### Aufgabe
Schreibe aus dem Text über die Sundarbans die Stelle von „An der Grenze“ bis „erklärt der Tierfilmer.“ wortgetreu ab.

### Lesetext
━━━━━━━━━━━━━━━━
An der Grenze zwischen Indien und Bangladesch liegt der größte Mangrovenwald der Erde

06.11.2017 | Stand 02.12.2020, 17:15 Uhr

Foto: DK

"Die Fährte stammt von letzter Nacht", sagt Tanjilur Rahman und legt seine Hand neben den Pfotenabdruck im trockenen Uferschlamm. Deutlich zeichnen sich dort die mächtigen Pranken eines Tigers ab. Eine Schleifspur ins Gebüsch lässt erahnen, was sich an dieser Stelle wohl erst vor wenigen Stunden abgespielt hat. Die Raubkatze muss einen Axishirsch überrascht und in die Mangroven gezerrt haben. "Die Hirsche sind seine Hauptbeute", erklärt der Tierfilmer.

Es ist noch früh am Morgen und der Wald schweigt. Wie weit ist der Tiger entfernt? "Er kann uns vielleicht gerade sehen, aber wir bekommen ihn höchstwahrscheinlich selbst nicht zu Gesicht", sagt Rahman. "Die Tiere sind einfach zu schlau und perfekt getarnt." Der Bangladescher Naturschützer filmte unter anderem für die BBC und den Discovery Channel die äußerst seltenen Raubkatzen. Jahrelang begleitete er sie durch einen für Menschen kaum zugänglichen Lebensraum. "Ich war manchmal einen ganzen Monat lang unterwegs, um brauchbare Szenen einzufangen."

Mehr als 400 Königstiger sollen in den Sundarbans leben, die größte zusammenhängende Population überhaupt. Naturschützer wie Rahman bezweifeln die offiziellen Zahlen. Sie glauben, dass heute nur noch weniger als die Hälfte durch das Labyrinth aus Dschungel und Meer streifen. "Die Wilderei nahm in den vergangenen Jahren überhand", sagt Rahman. "Wenn nicht etwas Drastisches passiert, werden wir hier in 30 Jahren keine Tiger mehr haben."

Die Sundarbans an der südlichen Grenze zwischen Indien und Bangladesch bilden den größten Mangrovenwald der Erde im Mündungsgebiet des Ganges und Brahmaputra. Sein Name wird von den nur hier vorkommenden Sundaribäumen abgeleitet und bedeutet auf Bengalisch "Schöner Wald". Mehr als 10 000 Quadratkilometer umfassen die Mangroven des Deltas. Etwa 60 Prozent des Unesco-Welterbes gehören zu Bangladesch.
━━━━━━━━━━━━━━━━
### Gesammelte Daten
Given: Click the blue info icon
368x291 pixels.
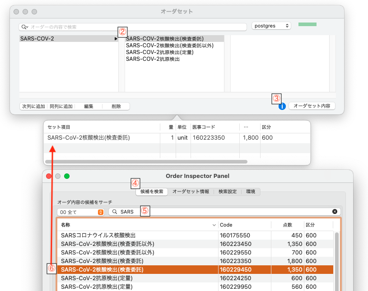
━━━━━━━━━━━━━━━━
### Antwort
An der Grenze zwischen Indien und Bangladesch liegt der größte Mangrovenwald der Erde

06.11.2017 | Stand 02.12.2020, 17:15 Uhr

Foto: DK

"Die Fährte stammt von letzter Nacht", sagt Tanjilur Rahman und legt seine Hand neben den Pfotenabdruck im trockenen Uferschlamm. Deutlich zeichnen sich dort die mächtigen Pranken eines Tigers ab. Eine Schleifspur ins Gebüsch lässt erahnen, was sich an dieser Stelle wohl erst vor wenigen Stunden abgespielt hat. Die Raubkatze muss einen Axishirsch überrascht und in die Mangroven gezerrt haben. "Die Hirsche sind seine Hauptbeute", erklärt der Tierfilmer.